Many times I was joined on these summer vacations by my cousin, Andy, who was a couple of years older than me and much more, shall we say, energetic? Well, that’s what we called it back in the 70s, today we just medicate kids like Andy. For the most part we got along great; for the first few days we were the best of friends — by the end of our stay, not so much.
On this particular visit, Andy was exceptionally antagonistic. He told me about an invisible pet fly that he and his friends had at school who would fly around the room when the teacher wasn’t looking or something like that.
“There he is right there,” he said pointing to the ceiling.
“I see him!” I said, eager to be a part of the fun.

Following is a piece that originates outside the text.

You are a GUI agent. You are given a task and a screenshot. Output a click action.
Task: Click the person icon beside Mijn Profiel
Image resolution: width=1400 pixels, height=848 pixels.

“Unh-uh!” He would snap (it was always “unh-uh” which has much more attitude than the simple “no”). “Only I can see him. He’s on that shelve now.”
“Oh, I see him!”
“Unh-uh! He’s on PaPa’s chair now!”
And so it would go. The long game of keep away the imaginary friend from Eddie. I’m sure Dr. Freud would be amused at the irony.
I don’t remember how long it lasted, but at some point I had had enough. I sat down on the living room floor and drew what I imagined Tawee to look like: round head, grey skin, overalls, white gloves — cause,you know, that’s what cartoon animals have. I don’t know why I thought this is what an imaginary, invisible fly looked like or why I didn’t feel it necessary to give him wings, but when I was happy with the drawing, I carefully cut it out, flipped it over and drew his backside as well. Then I placed Tawee safely in an empty cigar box and closed the lid.
“I have Tawee in this box,” I told Andy, holding the box tightly closed.
“I wanna see him!” Shouted Andy with excitement.
“Unh-uh. Only I can see him” I declared.
In time I did share him with my cousin and Tawee became the centerpiece of a fantasy world that we built on together for many years.